BRANO DEL DOCUMENTO:
:::

Consultate la tabella.
La città di Bordeaux ha un’amministrazione rigorosa nelle scelte complesse della vendemmia, le cui date sono scelte da un conclave d’esperti e sono imposte a tutti, belli e brutti, pena la fucilazione (ci avete creduto? All’epoca non avevano ancora inventato i fucili), per garantire la qualità complessiva della produzione, e sono i primi ad aver definito disciplinari rigorosi per evitare trucchi e sofisticazioni (già a metà dell’800). La qualità dei vini prodotti è la priorità dei governatori della città da 600 anni, come gli introiti di questo commercio sono stati la prima voce in bilancio della città da secoli.
Nei primi anni ottanta solo il 10% dei vini italiani ha una denominazione d’origine.
Il metanolo e i Barolo Boys non ci proiettano nel cielo dell’eccellenza, ma sicuramente hanno il merito di allontanarci dalle barbarie.
Non vogliamo apparire come coloro che sputano nel calice da cui bevono! E per evitare fraintendimenti lo ripetiamo ancora: il vino è un gioco senza frontiere. In ogni caso per garantire la par-vino-in-condicio-veritas raccontiamo questo aneddoto: una produttrice che preferisce non essere citata – Nadia Curto – è stata invitata come ospite straniera a una esposizione dei vini bordolesi ottenendo un notevole successo, attirando frotte di produttori ed estimatori, incantati dal suo vino, che è andato a ruba. La borsa di Honk Hong, nell’apprendere che alcune sue bottiglie intonse troneggiavano sui nostri scaffali, ha reagito istericamente innalzando paurosamente il valore delle azioni dell’Escobrillo e portando l’enoteca verso l’agognata eccellenza internazionale….poi il suono della sveglia ha interrotto il bellissimo sogno dell’Oste.
Per essere disambigui tutto ciò che riguarda Nadia e Bordeaux è vero, e ahinoi, tutto ciò che riguarda l’Escobrillo e Honk Hong è falso.
LE CONDIZIONI DI VITA E VITE NELLE ZONE DEL BAROLO
Proviamo a raccontare le vicende senza dimenticarci delle sofferenze, delle lacrime, delle mortificazioni che sono il conto salato che ogni tentativo di cambiamento porta con sé.
Una strisciante tensione interna al tessuto sociale ed economico delle Langhe diventa sempre più radicale per radicalizzarsi in una frattura generazionale e culturale.
Non immaginate i territori del Barolo come è idealizzato oggi.

:::

SERIE DI COMPITI:
1: Nel brano sul vino, da "Consultate la tabella." fino a "allontanarci dalle barbarie." incluso, sostituisci "Bordeaux" con "Borgogna" e riporta, per favore, la parte così modificata.
2: Prosegui il brano sul vino a partire dalla sua ultima frase.
Le voci riportate qui non hanno alcun ruolo in questo.

Righe di dati
:::

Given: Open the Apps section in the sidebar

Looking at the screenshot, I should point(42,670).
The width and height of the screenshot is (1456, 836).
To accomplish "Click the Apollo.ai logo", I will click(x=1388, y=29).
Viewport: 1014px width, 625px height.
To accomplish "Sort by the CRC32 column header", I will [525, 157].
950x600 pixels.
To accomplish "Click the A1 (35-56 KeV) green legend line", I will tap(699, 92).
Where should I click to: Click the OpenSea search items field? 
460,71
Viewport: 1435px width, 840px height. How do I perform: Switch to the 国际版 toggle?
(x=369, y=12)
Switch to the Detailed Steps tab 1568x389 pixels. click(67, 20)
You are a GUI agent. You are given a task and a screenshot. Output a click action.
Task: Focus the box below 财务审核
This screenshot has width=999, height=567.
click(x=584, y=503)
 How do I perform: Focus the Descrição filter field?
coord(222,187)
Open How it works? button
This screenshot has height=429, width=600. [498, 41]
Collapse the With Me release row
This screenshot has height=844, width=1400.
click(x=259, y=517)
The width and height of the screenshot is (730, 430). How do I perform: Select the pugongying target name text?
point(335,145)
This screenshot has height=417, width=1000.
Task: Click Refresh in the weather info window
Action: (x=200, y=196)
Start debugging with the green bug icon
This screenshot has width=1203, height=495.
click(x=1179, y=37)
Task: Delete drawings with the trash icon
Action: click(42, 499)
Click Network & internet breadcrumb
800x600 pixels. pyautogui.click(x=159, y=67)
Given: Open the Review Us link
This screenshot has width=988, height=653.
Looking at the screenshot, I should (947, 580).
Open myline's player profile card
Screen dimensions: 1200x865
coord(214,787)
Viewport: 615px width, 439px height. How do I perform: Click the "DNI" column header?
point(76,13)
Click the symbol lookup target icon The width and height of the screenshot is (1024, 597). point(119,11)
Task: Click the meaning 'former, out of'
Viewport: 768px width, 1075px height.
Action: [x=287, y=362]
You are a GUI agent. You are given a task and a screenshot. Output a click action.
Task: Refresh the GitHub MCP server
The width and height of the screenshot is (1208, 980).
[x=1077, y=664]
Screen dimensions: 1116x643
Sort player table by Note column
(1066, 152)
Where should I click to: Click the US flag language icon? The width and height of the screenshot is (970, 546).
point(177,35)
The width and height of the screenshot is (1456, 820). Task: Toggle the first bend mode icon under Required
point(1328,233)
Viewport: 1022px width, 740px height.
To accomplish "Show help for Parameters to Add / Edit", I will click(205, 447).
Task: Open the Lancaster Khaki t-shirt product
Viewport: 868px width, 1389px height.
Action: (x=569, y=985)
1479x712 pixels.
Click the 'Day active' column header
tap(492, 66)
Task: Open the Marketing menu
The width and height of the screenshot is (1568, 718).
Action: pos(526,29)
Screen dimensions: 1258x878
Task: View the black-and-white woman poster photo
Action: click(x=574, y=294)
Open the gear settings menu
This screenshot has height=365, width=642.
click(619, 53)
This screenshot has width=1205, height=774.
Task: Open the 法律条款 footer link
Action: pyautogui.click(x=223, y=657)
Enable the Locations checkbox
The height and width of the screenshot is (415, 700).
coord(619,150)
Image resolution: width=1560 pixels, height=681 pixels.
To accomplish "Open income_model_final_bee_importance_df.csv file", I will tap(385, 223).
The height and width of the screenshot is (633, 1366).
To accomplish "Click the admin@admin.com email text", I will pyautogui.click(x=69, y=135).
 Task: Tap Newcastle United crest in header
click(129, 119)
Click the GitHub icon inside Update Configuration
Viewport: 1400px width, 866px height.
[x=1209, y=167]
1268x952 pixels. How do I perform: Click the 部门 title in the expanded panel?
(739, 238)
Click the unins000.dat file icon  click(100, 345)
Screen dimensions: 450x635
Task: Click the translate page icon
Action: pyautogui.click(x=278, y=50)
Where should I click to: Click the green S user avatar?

:::

RISULTATI DEI COMPITI:
1:
Consultate la tabella.
La città di Borgogna ha un’amministrazione rigorosa nelle scelte complesse della vendemmia, le cui date sono scelte da un conclave d’esperti e sono imposte a tutti, belli e brutti, pena la fucilazione (ci avete creduto? All’epoca non avevano ancora inventato i fucili), per garantire la qualità complessiva della produzione, e sono i primi ad aver definito disciplinari rigorosi per evitare trucchi e sofisticazioni (già a metà dell’800). La qualità dei vini prodotti è la priorità dei governatori della città da 600 anni, come gli introiti di questo commercio sono stati la prima voce in bilancio della città da secoli.
Nei primi anni ottanta solo il 10% dei vini italiani ha una denominazione d’origine.
Il metanolo e i Barolo Boys non ci proiettano nel cielo dell’eccellenza, ma sicuramente hanno il merito di allontanarci dalle barbarie.

2:
Come ha raccontato Nadia Curto, a parte alcuni produttori dai circuiti commerciali conclamati (che non devono essere confusi con i cattivi latifondisti, anzi alcuni di loro avevano partecipato attivamente alla resistenza nazifascista), il resto dei viticoltori vive una condizione di ricatto. C’è chi vende l’uva ed è vessato dai compratori che fanno il bello e il cattivo tempo, decidendo come e quando pagare quest’uva. C’è chi invece produce vino soprattutto in damigiana, appoggiandosi a volte a filiere corte di compratori e a volte a circuiti informali.
Insomma, sono pochi quelli che vivono degnamente con la produzione di vino. Alcuni altri sopravvivono con stile, altri ancora vivacchiano ma alcuni, i più giovani generalmente, vedono il mondo elevarsi sull’ebbrezza della modernità e a loro lo statu quo va molto molto stretto. D’altronde ogni comparto italiano è in rivolta. Pensate che negli anni ‘60 un operaio della fiat lavorava mezz’ora per sé e sette ore e mezza per l’azienda.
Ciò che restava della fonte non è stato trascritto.